Unknown models return $0 (graceful degradation) and log a warning once.

Set max_token_budget on the initial workflow state. The runner throws BudgetExceededError when cumulative tokens exceed the limit:

const state = createWorkflowState({
workflow_id: graph.id,
goal: 'Summarize quarterly reports',
max_token_budget: 100_000,
});

Set budget_usd on the initial workflow state. The runner enforces this with threshold alerts and a hard stop at 100%:

const state = createWorkflowState({
workflow_id: graph.id,
goal: 'Research and write an article',
budget_usd: 0.50,
});

Individual agents can have their own cost cap via permissions.budget_usd:

registry.register({
name: 'Expensive Agent',
model: 'claude-opus-4-20250514',
// ...
permissions: {
read_keys: ['*'],
write_keys: ['*'],
budget_usd: 0.10,
},
});

When budget_usd is set, the runner emits budget:threshold_reached events as cost crosses 50%, 75%, 90%, and 100% of the budget.
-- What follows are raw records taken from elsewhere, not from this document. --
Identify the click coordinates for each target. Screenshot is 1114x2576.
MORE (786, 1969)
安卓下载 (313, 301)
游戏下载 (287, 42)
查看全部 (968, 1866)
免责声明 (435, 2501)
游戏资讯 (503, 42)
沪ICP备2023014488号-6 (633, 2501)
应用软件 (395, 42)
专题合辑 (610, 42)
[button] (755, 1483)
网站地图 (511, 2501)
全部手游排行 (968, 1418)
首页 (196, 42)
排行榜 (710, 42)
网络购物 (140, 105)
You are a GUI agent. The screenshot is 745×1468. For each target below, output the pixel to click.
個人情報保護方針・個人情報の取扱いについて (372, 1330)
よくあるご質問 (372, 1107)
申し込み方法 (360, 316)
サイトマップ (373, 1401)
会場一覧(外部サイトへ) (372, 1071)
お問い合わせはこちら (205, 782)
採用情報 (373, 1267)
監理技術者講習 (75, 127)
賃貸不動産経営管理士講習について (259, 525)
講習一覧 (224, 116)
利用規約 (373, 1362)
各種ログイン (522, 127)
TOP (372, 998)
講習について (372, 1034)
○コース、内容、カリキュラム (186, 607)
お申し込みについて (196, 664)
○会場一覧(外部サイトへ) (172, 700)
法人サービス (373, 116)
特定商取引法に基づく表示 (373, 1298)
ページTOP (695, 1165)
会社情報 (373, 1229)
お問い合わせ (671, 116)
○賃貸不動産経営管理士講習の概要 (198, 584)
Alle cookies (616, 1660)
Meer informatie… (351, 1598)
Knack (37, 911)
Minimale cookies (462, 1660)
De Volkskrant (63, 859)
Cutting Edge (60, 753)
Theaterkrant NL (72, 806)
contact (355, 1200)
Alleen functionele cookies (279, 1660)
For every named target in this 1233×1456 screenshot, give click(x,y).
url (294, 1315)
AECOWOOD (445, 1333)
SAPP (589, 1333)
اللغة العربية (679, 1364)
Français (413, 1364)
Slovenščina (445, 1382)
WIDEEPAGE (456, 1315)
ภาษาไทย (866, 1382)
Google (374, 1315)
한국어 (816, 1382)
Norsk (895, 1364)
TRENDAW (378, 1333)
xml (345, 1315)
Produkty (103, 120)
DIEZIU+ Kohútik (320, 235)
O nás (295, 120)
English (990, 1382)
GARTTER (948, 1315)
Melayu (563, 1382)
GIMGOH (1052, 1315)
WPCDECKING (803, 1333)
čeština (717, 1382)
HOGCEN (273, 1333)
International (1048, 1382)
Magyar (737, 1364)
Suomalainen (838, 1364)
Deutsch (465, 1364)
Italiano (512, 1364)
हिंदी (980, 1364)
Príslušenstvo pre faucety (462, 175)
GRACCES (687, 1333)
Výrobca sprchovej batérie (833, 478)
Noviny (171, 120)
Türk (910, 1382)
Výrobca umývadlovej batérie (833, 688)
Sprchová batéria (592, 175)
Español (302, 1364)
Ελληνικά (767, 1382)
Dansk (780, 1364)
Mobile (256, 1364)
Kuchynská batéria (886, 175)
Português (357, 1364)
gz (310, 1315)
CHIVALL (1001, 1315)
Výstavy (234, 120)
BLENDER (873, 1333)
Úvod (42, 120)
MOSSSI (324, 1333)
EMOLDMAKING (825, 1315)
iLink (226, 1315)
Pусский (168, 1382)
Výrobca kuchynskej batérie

Each threshold fires only once per run.

runner.on('budget:threshold_reached', ({ threshold_pct, cost_usd, budget_usd }) => {
console.warn(`${threshold_pct}% of $${budget_usd} budget used ($${cost_usd.toFixed(4)})`);
});

When streaming, these arrive as BudgetThresholdReachedEvent:

for await (const event of runner.stream()) {
if (event.type === 'budget:threshold_reached') {
console.warn(`${event.threshold_pct}% budget used`);
}
}

At 100%, the workflow is terminated with BudgetExceededError and status transitions to failed.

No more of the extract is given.